Start DATA FOR THIS EXERCISE

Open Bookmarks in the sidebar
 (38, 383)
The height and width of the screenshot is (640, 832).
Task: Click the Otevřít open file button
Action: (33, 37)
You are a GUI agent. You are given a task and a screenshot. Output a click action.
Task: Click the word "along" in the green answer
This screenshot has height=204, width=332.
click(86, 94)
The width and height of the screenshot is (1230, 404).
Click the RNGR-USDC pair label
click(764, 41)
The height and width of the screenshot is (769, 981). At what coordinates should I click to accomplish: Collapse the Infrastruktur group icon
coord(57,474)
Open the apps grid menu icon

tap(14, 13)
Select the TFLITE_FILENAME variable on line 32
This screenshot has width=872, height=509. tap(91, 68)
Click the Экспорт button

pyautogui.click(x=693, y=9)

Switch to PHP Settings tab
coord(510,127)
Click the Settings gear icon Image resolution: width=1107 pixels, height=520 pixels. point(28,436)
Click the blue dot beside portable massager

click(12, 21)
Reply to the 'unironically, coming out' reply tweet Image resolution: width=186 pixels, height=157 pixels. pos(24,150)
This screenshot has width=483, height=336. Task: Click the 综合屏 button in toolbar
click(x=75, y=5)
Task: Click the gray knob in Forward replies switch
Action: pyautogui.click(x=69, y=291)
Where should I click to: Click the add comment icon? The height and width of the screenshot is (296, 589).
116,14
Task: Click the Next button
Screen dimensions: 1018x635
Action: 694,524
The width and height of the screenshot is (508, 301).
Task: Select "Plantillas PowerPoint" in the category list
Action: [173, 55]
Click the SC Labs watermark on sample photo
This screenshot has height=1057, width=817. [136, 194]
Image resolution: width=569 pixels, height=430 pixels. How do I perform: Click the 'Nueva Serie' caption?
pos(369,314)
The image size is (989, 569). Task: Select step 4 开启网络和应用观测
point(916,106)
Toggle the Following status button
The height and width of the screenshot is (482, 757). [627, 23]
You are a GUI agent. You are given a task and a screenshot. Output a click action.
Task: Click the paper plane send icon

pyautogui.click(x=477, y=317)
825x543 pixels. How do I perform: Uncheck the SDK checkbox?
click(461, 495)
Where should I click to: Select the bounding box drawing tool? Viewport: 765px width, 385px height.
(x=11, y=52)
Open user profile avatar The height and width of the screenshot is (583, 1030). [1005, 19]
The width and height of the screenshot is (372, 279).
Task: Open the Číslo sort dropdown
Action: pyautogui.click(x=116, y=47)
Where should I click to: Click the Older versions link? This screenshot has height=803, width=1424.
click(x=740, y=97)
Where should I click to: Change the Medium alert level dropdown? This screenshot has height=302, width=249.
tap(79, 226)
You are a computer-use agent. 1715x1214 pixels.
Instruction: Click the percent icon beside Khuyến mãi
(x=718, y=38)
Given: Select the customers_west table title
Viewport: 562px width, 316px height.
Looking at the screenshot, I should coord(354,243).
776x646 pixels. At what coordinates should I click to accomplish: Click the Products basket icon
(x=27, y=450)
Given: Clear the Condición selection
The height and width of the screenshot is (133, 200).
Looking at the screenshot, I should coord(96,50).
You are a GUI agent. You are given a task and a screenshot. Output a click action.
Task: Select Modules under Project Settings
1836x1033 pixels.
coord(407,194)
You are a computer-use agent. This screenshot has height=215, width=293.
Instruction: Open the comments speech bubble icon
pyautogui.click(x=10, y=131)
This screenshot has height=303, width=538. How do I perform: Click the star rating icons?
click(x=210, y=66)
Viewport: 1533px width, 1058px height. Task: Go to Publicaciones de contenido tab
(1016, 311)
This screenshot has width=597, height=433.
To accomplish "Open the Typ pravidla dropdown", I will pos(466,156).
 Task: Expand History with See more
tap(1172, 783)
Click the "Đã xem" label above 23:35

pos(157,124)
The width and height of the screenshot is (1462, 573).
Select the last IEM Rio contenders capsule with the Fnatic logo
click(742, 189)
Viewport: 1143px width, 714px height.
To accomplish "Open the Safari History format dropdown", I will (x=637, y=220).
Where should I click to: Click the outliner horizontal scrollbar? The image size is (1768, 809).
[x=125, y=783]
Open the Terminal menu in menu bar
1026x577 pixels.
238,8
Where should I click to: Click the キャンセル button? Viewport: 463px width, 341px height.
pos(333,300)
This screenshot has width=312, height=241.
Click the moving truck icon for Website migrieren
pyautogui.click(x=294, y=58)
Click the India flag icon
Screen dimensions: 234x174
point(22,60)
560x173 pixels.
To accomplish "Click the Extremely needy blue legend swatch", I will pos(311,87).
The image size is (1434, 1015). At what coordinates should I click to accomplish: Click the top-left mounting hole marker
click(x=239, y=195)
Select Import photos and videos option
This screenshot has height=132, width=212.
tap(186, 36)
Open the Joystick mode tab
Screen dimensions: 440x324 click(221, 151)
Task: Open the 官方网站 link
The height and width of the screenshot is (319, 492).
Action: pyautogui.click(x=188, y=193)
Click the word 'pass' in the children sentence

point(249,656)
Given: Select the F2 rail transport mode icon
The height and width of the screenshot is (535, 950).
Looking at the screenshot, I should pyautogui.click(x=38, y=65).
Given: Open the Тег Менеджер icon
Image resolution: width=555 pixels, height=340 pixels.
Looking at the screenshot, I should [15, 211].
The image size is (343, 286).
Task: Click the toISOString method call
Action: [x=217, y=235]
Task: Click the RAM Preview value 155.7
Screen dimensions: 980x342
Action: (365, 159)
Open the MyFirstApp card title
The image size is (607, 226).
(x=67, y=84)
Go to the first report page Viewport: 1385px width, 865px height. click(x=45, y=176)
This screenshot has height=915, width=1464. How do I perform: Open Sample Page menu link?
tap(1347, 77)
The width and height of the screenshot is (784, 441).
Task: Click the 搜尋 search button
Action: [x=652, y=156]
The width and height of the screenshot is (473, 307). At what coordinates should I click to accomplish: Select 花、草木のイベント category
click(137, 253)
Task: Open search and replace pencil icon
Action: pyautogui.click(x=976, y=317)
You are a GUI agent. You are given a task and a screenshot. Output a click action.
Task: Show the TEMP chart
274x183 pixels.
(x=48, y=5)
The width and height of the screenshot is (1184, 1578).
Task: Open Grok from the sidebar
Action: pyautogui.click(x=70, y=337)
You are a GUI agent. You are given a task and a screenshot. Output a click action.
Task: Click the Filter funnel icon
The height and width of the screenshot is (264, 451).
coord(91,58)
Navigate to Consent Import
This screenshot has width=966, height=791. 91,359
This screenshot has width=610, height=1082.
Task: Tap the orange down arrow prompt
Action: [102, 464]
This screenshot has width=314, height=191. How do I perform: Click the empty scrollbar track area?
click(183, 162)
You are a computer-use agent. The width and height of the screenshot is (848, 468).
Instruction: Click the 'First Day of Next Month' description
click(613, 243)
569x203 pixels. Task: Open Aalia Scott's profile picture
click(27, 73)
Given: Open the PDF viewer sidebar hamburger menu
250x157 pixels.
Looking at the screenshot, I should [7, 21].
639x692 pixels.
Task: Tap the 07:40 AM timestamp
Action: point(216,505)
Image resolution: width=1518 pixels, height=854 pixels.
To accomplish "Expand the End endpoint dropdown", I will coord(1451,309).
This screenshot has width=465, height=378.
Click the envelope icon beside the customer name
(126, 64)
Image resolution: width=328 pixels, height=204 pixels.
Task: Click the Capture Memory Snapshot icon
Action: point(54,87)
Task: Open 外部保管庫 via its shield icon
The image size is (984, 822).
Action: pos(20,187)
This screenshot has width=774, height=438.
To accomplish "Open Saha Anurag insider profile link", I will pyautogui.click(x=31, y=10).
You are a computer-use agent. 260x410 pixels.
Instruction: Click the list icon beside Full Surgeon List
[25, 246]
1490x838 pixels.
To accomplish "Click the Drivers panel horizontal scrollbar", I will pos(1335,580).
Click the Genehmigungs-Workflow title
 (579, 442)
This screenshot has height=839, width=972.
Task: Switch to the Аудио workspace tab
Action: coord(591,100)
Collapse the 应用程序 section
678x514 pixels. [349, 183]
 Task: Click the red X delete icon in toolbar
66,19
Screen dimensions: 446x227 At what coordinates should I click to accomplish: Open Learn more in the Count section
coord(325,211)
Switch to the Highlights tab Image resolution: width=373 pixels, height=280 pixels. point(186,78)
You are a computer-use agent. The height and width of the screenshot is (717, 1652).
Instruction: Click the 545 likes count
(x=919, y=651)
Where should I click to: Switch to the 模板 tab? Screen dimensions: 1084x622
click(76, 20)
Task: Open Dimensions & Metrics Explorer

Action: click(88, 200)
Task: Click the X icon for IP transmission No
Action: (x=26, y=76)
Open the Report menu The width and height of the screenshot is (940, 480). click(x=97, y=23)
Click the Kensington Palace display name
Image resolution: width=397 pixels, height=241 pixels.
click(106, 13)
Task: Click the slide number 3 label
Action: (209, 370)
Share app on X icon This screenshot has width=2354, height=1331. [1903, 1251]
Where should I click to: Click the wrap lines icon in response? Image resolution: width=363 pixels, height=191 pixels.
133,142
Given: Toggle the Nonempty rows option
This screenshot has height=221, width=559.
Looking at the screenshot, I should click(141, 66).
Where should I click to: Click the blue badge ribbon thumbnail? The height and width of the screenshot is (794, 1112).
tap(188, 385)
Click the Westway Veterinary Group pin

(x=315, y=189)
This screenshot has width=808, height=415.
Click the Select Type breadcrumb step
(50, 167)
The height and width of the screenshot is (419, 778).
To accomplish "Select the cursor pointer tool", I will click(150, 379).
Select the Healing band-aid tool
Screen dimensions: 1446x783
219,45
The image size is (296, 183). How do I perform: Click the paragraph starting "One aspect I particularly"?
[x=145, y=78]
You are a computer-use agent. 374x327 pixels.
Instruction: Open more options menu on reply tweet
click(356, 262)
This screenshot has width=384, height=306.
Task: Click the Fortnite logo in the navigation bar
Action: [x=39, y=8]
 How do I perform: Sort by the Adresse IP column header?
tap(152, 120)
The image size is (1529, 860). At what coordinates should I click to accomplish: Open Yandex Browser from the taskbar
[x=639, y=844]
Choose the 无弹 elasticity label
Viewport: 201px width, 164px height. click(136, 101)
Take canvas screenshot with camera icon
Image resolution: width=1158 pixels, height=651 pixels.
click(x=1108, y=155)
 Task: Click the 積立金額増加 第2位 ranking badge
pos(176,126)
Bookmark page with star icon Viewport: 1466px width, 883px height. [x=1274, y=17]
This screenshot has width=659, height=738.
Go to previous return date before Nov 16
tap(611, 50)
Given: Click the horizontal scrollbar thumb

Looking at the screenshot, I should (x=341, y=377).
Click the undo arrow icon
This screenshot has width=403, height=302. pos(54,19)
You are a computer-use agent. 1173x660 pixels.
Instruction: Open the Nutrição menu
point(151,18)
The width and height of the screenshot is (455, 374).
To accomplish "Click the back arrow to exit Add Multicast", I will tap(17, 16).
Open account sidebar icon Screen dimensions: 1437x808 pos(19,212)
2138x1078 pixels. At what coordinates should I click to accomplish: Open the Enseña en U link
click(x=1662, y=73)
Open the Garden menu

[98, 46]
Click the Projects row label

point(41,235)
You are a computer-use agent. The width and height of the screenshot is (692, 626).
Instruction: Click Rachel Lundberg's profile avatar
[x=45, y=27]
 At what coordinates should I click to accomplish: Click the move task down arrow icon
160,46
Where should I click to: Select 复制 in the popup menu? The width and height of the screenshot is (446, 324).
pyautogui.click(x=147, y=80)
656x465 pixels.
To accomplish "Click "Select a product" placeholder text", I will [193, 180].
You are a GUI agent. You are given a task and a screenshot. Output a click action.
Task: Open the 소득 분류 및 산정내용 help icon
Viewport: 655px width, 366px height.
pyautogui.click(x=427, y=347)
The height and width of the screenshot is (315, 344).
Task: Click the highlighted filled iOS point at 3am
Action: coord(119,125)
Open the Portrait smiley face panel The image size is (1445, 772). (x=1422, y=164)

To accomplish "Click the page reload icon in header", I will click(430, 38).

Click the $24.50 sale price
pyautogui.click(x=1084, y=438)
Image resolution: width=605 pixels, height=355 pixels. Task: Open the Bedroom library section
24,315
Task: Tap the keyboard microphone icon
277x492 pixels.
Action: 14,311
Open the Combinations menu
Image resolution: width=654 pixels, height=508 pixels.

End DATA FOR THIS EXERCISE

- THE PROBLEM
Retype the data exactly as it appears, from the start through the line containing "click(764, 41)".

- RESULT FOR THIS TASK
Open Bookmarks in the sidebar
 (38, 383)
The height and width of the screenshot is (640, 832).
Task: Click the Otevřít open file button
Action: (33, 37)
You are a GUI agent. You are given a task and a screenshot. Output a click action.
Task: Click the word "along" in the green answer
This screenshot has height=204, width=332.
click(86, 94)
The width and height of the screenshot is (1230, 404).
Click the RNGR-USDC pair label
click(764, 41)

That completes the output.